**WORK TO COMPLETE:** Would you copy out only the lines from the one with "Task: Click the horizontal" to the end of the records, exactly as they stand?

(Stored items)
▼

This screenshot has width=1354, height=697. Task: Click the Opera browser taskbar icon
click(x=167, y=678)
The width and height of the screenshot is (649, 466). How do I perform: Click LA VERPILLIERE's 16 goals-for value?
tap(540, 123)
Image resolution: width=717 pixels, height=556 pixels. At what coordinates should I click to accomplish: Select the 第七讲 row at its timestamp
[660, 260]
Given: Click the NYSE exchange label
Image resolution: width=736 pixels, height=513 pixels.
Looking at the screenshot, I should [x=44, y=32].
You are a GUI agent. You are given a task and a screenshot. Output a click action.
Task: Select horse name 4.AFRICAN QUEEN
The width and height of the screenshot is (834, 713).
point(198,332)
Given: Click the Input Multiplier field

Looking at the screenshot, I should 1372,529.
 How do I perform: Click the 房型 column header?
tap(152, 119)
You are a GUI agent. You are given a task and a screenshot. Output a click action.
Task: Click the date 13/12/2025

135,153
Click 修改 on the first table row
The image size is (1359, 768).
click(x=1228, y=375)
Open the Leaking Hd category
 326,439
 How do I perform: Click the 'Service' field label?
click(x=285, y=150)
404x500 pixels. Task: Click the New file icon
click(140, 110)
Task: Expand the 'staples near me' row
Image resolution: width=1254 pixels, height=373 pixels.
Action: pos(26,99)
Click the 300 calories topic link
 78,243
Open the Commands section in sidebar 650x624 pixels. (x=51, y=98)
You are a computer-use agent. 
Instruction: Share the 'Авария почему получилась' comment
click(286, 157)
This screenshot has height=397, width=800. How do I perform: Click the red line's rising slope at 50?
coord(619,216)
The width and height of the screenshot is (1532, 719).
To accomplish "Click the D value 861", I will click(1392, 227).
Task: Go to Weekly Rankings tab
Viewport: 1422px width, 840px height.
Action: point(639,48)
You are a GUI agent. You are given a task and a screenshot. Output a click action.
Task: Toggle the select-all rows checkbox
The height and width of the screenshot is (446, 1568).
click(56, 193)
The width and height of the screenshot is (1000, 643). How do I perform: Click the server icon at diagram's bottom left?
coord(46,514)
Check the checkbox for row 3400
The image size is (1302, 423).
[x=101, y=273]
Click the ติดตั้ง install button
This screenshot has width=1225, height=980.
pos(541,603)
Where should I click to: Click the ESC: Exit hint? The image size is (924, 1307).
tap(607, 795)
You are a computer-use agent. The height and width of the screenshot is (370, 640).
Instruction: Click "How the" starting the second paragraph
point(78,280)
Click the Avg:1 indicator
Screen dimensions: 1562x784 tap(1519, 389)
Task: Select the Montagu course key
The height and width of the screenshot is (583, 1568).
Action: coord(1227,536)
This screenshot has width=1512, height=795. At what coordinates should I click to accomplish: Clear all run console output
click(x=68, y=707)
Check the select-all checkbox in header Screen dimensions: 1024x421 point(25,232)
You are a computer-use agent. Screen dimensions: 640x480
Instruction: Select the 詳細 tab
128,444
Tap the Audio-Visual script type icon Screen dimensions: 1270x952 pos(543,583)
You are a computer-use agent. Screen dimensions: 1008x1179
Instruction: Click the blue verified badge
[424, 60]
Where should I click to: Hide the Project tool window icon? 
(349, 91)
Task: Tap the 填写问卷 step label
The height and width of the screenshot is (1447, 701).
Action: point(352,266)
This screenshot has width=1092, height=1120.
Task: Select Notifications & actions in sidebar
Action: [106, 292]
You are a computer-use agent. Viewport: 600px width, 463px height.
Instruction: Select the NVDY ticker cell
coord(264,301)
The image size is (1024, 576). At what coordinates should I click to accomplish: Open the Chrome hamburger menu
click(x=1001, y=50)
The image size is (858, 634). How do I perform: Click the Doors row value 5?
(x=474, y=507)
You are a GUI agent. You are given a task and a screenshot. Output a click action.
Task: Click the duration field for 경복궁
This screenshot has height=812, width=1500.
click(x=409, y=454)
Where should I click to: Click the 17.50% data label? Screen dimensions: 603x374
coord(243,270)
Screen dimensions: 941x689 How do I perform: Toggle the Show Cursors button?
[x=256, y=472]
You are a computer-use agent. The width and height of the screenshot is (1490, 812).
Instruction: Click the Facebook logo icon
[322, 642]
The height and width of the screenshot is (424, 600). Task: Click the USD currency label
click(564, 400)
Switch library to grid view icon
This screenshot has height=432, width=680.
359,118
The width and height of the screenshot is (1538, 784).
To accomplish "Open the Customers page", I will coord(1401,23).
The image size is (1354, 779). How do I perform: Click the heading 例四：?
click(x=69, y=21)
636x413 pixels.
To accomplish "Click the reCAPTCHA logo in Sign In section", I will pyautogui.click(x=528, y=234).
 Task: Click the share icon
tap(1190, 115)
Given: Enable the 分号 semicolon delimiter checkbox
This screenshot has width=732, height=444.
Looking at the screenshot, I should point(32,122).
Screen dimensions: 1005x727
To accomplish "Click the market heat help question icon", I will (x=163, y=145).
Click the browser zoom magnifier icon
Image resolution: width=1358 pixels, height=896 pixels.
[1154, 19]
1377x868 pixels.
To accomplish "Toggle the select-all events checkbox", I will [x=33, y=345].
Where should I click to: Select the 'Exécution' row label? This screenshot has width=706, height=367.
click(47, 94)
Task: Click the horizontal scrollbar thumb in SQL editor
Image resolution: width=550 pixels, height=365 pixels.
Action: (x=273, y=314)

▲

**WRITTEN SOLUTION:**
Task: Click the horizontal scrollbar thumb in SQL editor
Image resolution: width=550 pixels, height=365 pixels.
Action: (x=273, y=314)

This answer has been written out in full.